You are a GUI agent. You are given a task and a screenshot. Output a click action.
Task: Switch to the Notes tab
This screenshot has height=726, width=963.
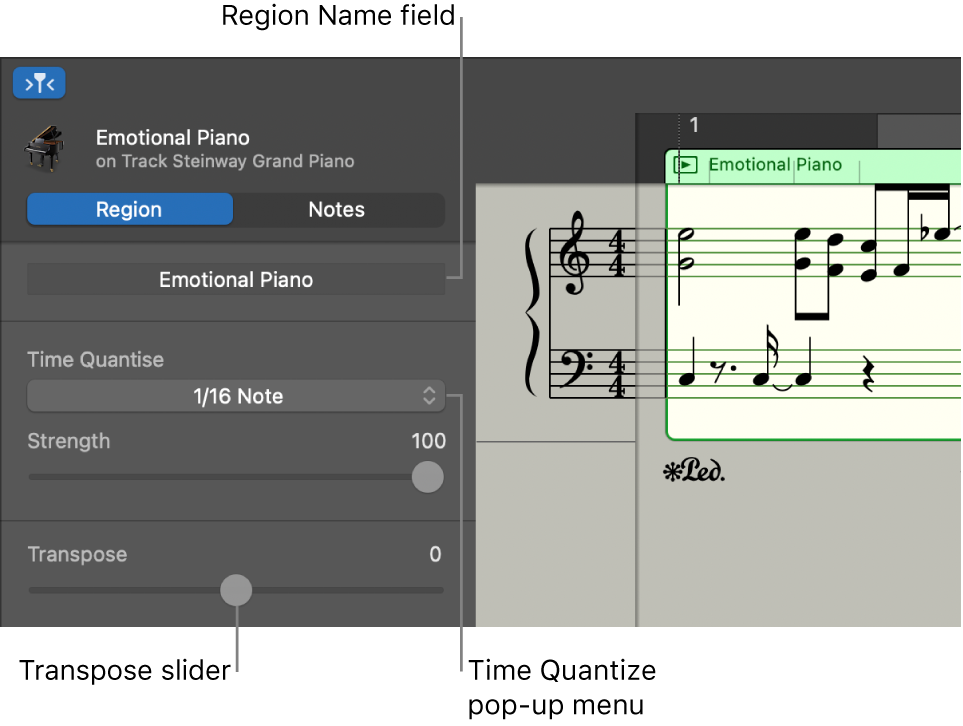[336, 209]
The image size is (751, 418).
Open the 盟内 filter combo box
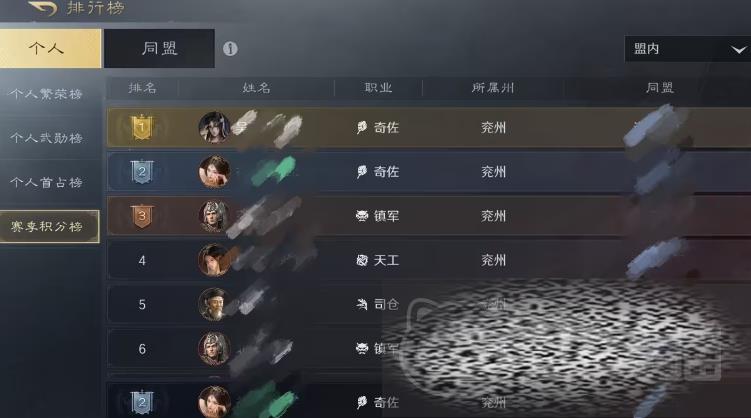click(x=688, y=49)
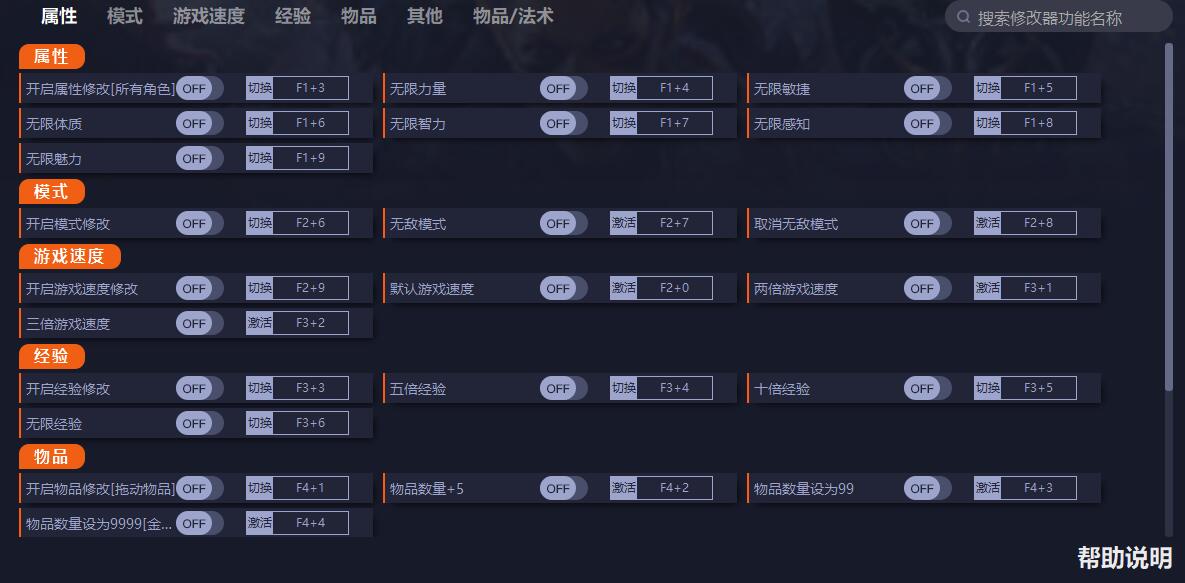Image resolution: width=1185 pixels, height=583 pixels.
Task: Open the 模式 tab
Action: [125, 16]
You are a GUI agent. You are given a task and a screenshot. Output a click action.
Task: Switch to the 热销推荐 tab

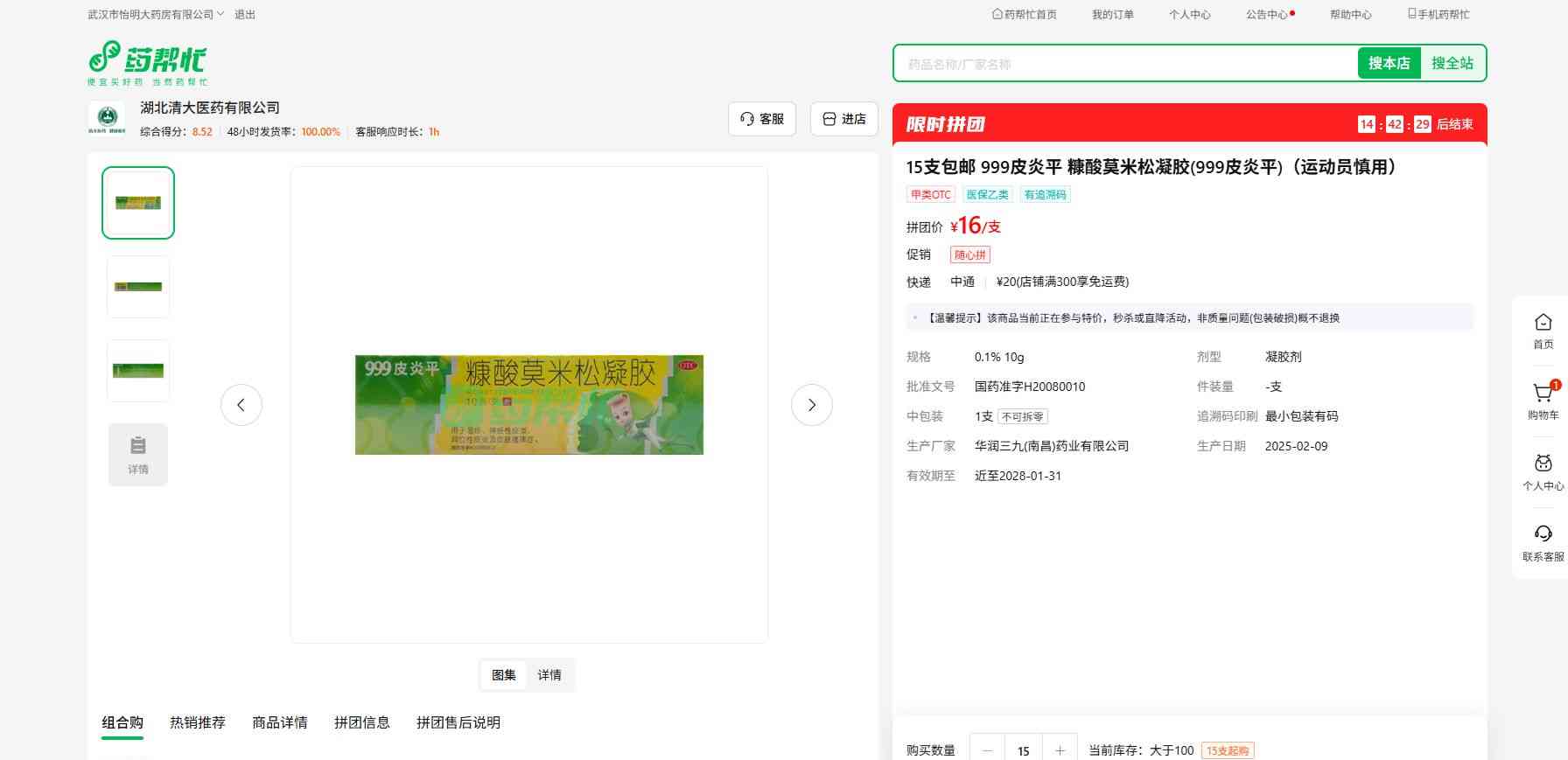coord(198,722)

──────────

Problem requirements:
Reproduce every row above verbatim, omitting the pictures.

Solution for this exercise:
You are a GUI agent. You are given a task and a screenshot. Output a click action.
Task: Switch to the Notes tab
This screenshot has height=726, width=963.
[336, 209]
The image size is (751, 418).
Open the 盟内 filter combo box
click(x=688, y=49)
Image resolution: width=1185 pixels, height=583 pixels.
Task: Open the 模式 tab
Action: [125, 16]
You are a GUI agent. You are given a task and a screenshot. Output a click action.
Task: Switch to the 热销推荐 tab

coord(198,722)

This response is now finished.